## Begin

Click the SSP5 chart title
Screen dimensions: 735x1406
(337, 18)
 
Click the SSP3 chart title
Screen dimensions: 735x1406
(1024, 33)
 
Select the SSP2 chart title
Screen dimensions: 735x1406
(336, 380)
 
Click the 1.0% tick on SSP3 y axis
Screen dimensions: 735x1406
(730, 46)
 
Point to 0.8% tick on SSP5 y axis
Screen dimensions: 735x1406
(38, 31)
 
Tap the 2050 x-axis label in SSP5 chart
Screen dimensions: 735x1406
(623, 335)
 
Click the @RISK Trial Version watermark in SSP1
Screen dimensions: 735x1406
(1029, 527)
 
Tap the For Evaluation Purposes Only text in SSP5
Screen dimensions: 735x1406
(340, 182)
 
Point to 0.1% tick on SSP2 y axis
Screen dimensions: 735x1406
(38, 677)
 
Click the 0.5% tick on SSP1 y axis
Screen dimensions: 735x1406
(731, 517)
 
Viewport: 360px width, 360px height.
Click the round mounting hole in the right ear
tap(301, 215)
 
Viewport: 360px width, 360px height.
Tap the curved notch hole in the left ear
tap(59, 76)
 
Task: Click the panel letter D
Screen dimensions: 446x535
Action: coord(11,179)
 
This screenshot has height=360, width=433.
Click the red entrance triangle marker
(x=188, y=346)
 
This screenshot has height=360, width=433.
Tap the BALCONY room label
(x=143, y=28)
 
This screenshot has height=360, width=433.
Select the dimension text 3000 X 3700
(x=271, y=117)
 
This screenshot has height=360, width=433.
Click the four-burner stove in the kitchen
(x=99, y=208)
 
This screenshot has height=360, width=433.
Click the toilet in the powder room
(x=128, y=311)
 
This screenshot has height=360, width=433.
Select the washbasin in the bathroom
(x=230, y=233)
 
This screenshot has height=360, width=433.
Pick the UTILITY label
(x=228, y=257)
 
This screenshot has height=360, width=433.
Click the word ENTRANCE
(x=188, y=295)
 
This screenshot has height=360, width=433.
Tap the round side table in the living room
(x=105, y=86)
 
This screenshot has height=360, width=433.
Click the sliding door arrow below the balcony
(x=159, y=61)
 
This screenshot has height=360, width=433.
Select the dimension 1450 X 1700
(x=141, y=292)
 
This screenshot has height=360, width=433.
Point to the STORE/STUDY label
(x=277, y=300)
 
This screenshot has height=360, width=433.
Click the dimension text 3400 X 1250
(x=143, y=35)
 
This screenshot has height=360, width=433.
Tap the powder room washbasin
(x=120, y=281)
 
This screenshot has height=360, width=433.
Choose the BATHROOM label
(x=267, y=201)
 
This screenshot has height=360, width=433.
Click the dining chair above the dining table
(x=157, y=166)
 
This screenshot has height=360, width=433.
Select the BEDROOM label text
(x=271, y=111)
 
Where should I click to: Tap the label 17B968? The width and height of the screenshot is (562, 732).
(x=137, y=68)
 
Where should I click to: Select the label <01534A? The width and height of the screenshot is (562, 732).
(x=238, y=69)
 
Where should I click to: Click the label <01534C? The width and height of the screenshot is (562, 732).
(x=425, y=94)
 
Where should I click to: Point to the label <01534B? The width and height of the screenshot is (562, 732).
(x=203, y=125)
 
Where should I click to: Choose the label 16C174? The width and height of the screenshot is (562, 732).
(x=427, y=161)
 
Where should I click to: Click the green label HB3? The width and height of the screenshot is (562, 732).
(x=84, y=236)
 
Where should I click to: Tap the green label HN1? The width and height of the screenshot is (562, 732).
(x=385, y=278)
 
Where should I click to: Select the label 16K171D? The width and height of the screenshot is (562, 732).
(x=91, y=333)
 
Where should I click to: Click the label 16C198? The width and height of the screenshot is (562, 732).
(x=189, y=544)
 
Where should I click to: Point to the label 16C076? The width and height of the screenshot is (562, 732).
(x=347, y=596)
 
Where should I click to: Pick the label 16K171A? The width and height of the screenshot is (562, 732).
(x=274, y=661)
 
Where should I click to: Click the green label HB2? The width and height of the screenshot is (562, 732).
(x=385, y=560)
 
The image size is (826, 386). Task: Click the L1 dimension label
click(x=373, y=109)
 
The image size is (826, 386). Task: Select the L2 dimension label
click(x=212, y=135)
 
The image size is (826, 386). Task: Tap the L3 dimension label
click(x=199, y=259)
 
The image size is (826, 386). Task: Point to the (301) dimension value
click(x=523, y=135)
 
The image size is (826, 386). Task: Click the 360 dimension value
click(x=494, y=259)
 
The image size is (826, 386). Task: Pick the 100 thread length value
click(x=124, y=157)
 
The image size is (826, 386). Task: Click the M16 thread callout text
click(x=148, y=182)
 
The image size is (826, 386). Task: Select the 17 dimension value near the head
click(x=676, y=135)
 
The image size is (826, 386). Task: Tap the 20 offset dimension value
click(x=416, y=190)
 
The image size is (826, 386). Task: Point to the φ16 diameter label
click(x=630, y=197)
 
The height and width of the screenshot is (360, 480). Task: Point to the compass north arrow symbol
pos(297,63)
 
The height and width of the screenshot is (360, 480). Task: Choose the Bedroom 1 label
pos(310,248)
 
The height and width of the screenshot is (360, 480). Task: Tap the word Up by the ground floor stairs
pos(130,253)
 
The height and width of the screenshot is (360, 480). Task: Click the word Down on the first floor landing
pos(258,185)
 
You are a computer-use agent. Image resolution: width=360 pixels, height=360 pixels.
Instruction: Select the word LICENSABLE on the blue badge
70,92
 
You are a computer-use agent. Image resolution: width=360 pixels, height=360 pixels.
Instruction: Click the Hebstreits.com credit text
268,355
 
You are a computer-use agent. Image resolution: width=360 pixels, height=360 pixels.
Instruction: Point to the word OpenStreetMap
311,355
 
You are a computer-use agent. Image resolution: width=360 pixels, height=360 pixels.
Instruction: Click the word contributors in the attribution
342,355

## End

Set exercise
Convert every line of the rows above into a JSON list of strings, one string per line, omitting blank lines.

Result of the exercise
[
  "Click the SSP5 chart title",
  "Screen dimensions: 735x1406",
  "(337, 18)",
  "Click the SSP3 chart title",
  "Screen dimensions: 735x1406",
  "(1024, 33)",
  "Select the SSP2 chart title",
  "Screen dimensions: 735x1406",
  "(336, 380)",
  "Click the 1.0% tick on SSP3 y axis",
  "Screen dimensions: 735x1406",
  "(730, 46)",
  "Point to 0.8% tick on SSP5 y axis",
  "Screen dimensions: 735x1406",
  "(38, 31)",
  "Tap the 2050 x-axis label in SSP5 chart",
  "Screen dimensions: 735x1406",
  "(623, 335)",
  "Click the @RISK Trial Version watermark in SSP1",
  "Screen dimensions: 735x1406",
  "(1029, 527)",
  "Tap the For Evaluation Purposes Only text in SSP5",
  "Screen dimensions: 735x1406",
  "(340, 182)",
  "Point to 0.1% tick on SSP2 y axis",
  "Screen dimensions: 735x1406",
  "(38, 677)",
  "Click the 0.5% tick on SSP1 y axis",
  "Screen dimensions: 735x1406",
  "(731, 517)",
  "Viewport: 360px width, 360px height.",
  "Click the round mounting hole in the right ear",
  "tap(301, 215)",
  "Viewport: 360px width, 360px height.",
  "Tap the curved notch hole in the left ear",
  "tap(59, 76)",
  "Task: Click the panel letter D",
  "Screen dimensions: 446x535",
  "Action: coord(11,179)",
  "This screenshot has height=360, width=433.",
  "Click the red entrance triangle marker",
  "(x=188, y=346)",
  "This screenshot has height=360, width=433.",
  "Tap the BALCONY room label",
  "(x=143, y=28)",
  "This screenshot has height=360, width=433.",
  "Select the dimension text 3000 X 3700",
  "(x=271, y=117)",
  "This screenshot has height=360, width=433.",
  "Click the four-burner stove in the kitchen",
  "(x=99, y=208)",
  "This screenshot has height=360, width=433.",
  "Click the toilet in the powder room",
  "(x=128, y=311)",
  "This screenshot has height=360, width=433.",
  "Select the washbasin in the bathroom",
  "(x=230, y=233)",
  "This screenshot has height=360, width=433.",
  "Pick the UTILITY label",
  "(x=228, y=257)",
  "This screenshot has height=360, width=433.",
  "Click the word ENTRANCE",
  "(x=188, y=295)",
  "This screenshot has height=360, width=433.",
  "Tap the round side table in the living room",
  "(x=105, y=86)",
  "This screenshot has height=360, width=433.",
  "Click the sliding door arrow below the balcony",
  "(x=159, y=61)",
  "This screenshot has height=360, width=433.",
  "Select the dimension 1450 X 1700",
  "(x=141, y=292)",
  "This screenshot has height=360, width=433.",
  "Point to the STORE/STUDY label",
  "(x=277, y=300)",
  "This screenshot has height=360, width=433.",
  "Click the dimension text 3400 X 1250",
  "(x=143, y=35)",
  "This screenshot has height=360, width=433.",
  "Tap the powder room washbasin",
  "(x=120, y=281)",
  "This screenshot has height=360, width=433.",
  "Choose the BATHROOM label",
  "(x=267, y=201)",
  "This screenshot has height=360, width=433.",
  "Click the dining chair above the dining table",
  "(x=157, y=166)",
  "This screenshot has height=360, width=433.",
  "Select the BEDROOM label text",
  "(x=271, y=111)",
  "Where should I click to: Tap the label 17B968? The width and height of the screenshot is (562, 732).",
  "(x=137, y=68)",
  "Where should I click to: Select the label <01534A? The width and height of the screenshot is (562, 732).",
  "(x=238, y=69)",
  "Where should I click to: Click the label <01534C? The width and height of the screenshot is (562, 732).",
  "(x=425, y=94)",
  "Where should I click to: Point to the label <01534B? The width and height of the screenshot is (562, 732).",
  "(x=203, y=125)",
  "Where should I click to: Choose the label 16C174? The width and height of the screenshot is (562, 732).",
  "(x=427, y=161)",
  "Where should I click to: Click the green label HB3? The width and height of the screenshot is (562, 732).",
  "(x=84, y=236)",
  "Where should I click to: Tap the green label HN1? The width and height of the screenshot is (562, 732).",
  "(x=385, y=278)",
  "Where should I click to: Select the label 16K171D? The width and height of the screenshot is (562, 732).",
  "(x=91, y=333)",
  "Where should I click to: Click the label 16C198? The width and height of the screenshot is (562, 732).",
  "(x=189, y=544)",
  "Where should I click to: Point to the label 16C076? The width and height of the screenshot is (562, 732).",
  "(x=347, y=596)",
  "Where should I click to: Pick the label 16K171A? The width and height of the screenshot is (562, 732).",
  "(x=274, y=661)",
  "Where should I click to: Click the green label HB2? The width and height of the screenshot is (562, 732).",
  "(x=385, y=560)",
  "The image size is (826, 386). Task: Click the L1 dimension label",
  "click(x=373, y=109)",
  "The image size is (826, 386). Task: Select the L2 dimension label",
  "click(x=212, y=135)",
  "The image size is (826, 386). Task: Tap the L3 dimension label",
  "click(x=199, y=259)",
  "The image size is (826, 386). Task: Point to the (301) dimension value",
  "click(x=523, y=135)",
  "The image size is (826, 386). Task: Click the 360 dimension value",
  "click(x=494, y=259)",
  "The image size is (826, 386). Task: Pick the 100 thread length value",
  "click(x=124, y=157)",
  "The image size is (826, 386). Task: Click the M16 thread callout text",
  "click(x=148, y=182)",
  "The image size is (826, 386). Task: Select the 17 dimension value near the head",
  "click(x=676, y=135)",
  "The image size is (826, 386). Task: Tap the 20 offset dimension value",
  "click(x=416, y=190)",
  "The image size is (826, 386). Task: Point to the φ16 diameter label",
  "click(x=630, y=197)",
  "The height and width of the screenshot is (360, 480). Task: Point to the compass north arrow symbol",
  "pos(297,63)",
  "The height and width of the screenshot is (360, 480). Task: Choose the Bedroom 1 label",
  "pos(310,248)",
  "The height and width of the screenshot is (360, 480). Task: Tap the word Up by the ground floor stairs",
  "pos(130,253)",
  "The height and width of the screenshot is (360, 480). Task: Click the word Down on the first floor landing",
  "pos(258,185)",
  "You are a computer-use agent. Image resolution: width=360 pixels, height=360 pixels.",
  "Instruction: Select the word LICENSABLE on the blue badge",
  "70,92",
  "You are a computer-use agent. Image resolution: width=360 pixels, height=360 pixels.",
  "Instruction: Click the Hebstreits.com credit text",
  "268,355",
  "You are a computer-use agent. Image resolution: width=360 pixels, height=360 pixels.",
  "Instruction: Point to the word OpenStreetMap",
  "311,355",
  "You are a computer-use agent. Image resolution: width=360 pixels, height=360 pixels.",
  "Instruction: Click the word contributors in the attribution",
  "342,355"
]